WHAT TO WORK ON:
In the records below, copy out word for word everything from the line containing "Open the Paimon main menu" down to the line containing "Screen dimensions: 1200x675", including both of those lines.

MATERIALS PROVIDED:
□ □ □ □ □ □ □

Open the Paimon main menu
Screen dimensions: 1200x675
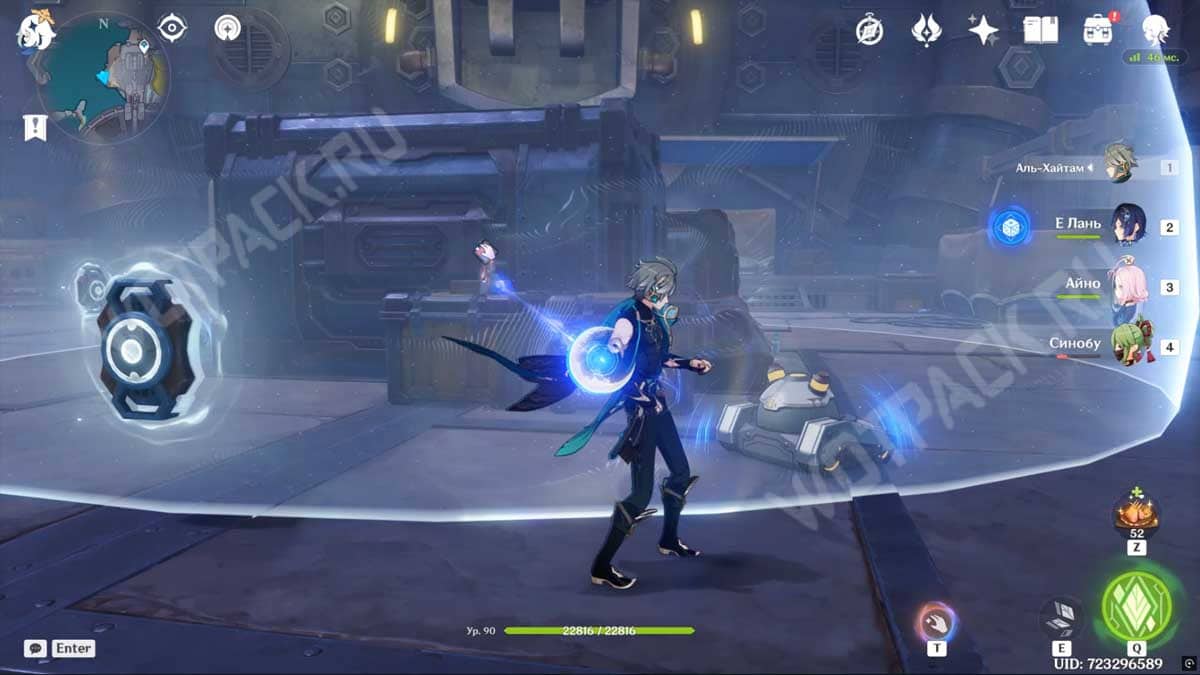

□ □ □ □ □ □ □

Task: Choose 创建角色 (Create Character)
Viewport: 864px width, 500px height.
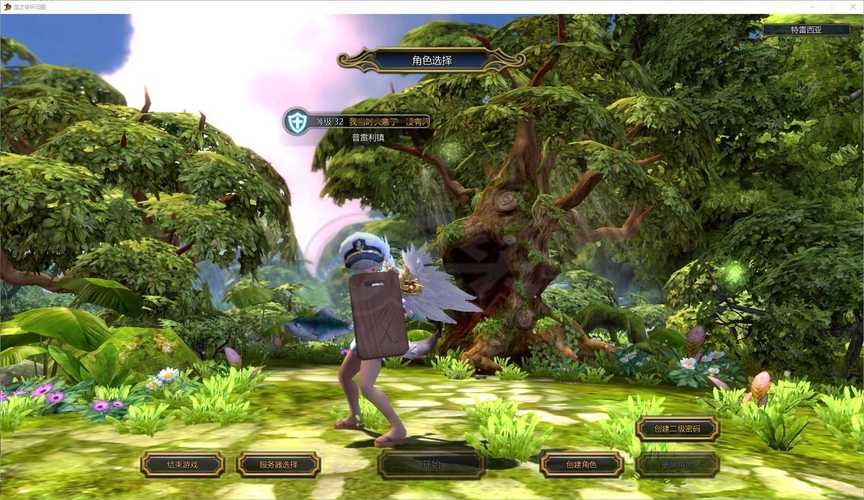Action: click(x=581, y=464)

□ □ □ □ □ □ □

EXPECTED ANSWER:
Open the Paimon main menu
Screen dimensions: 1200x675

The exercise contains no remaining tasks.